Copy exactly, and only, the lines from the one containing "The image size is (1206, 980)." through the last line of the records below.

▶ **The records**:
____________

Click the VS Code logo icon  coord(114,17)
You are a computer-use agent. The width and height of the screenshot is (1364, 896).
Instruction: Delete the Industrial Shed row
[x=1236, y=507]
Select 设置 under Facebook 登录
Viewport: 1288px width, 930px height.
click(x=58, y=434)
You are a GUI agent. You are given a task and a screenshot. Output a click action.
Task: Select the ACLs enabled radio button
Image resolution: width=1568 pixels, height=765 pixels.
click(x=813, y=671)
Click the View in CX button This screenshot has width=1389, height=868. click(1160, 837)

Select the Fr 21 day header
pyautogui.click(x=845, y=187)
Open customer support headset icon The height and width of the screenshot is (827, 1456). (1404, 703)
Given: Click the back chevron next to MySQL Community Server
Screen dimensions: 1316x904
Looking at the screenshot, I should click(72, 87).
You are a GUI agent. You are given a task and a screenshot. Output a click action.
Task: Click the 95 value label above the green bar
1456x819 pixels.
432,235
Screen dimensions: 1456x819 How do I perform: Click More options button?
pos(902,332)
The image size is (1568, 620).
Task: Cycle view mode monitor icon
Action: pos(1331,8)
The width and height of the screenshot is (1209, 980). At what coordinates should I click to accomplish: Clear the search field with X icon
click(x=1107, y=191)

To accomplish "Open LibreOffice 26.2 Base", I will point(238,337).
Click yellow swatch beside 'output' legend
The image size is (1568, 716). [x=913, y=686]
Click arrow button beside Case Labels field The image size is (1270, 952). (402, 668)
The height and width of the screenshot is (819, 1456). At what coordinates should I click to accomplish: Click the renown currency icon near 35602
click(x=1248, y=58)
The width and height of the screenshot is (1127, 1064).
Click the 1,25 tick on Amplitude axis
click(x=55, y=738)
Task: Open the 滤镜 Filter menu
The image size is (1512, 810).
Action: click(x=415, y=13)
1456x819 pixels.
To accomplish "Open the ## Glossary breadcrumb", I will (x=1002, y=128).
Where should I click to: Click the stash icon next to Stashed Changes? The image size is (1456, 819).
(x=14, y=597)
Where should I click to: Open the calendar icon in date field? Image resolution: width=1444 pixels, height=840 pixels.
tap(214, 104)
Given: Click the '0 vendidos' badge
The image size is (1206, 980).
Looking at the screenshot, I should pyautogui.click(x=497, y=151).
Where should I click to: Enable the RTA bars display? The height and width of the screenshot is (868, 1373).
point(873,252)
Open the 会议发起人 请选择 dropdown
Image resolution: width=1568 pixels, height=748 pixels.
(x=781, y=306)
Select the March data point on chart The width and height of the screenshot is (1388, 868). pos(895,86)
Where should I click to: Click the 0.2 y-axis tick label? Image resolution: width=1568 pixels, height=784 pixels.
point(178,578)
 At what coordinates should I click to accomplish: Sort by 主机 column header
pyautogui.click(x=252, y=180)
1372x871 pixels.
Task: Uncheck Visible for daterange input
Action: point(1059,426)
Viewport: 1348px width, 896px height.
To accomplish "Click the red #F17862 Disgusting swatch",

____________

▶ **Response to the task**:
The image size is (1206, 980).
Looking at the screenshot, I should pyautogui.click(x=497, y=151).
Where should I click to: Enable the RTA bars display? The height and width of the screenshot is (868, 1373).
point(873,252)
Open the 会议发起人 请选择 dropdown
Image resolution: width=1568 pixels, height=748 pixels.
(x=781, y=306)
Select the March data point on chart The width and height of the screenshot is (1388, 868). pos(895,86)
Where should I click to: Click the 0.2 y-axis tick label? Image resolution: width=1568 pixels, height=784 pixels.
point(178,578)
 At what coordinates should I click to accomplish: Sort by 主机 column header
pyautogui.click(x=252, y=180)
1372x871 pixels.
Task: Uncheck Visible for daterange input
Action: point(1059,426)
Viewport: 1348px width, 896px height.
To accomplish "Click the red #F17862 Disgusting swatch",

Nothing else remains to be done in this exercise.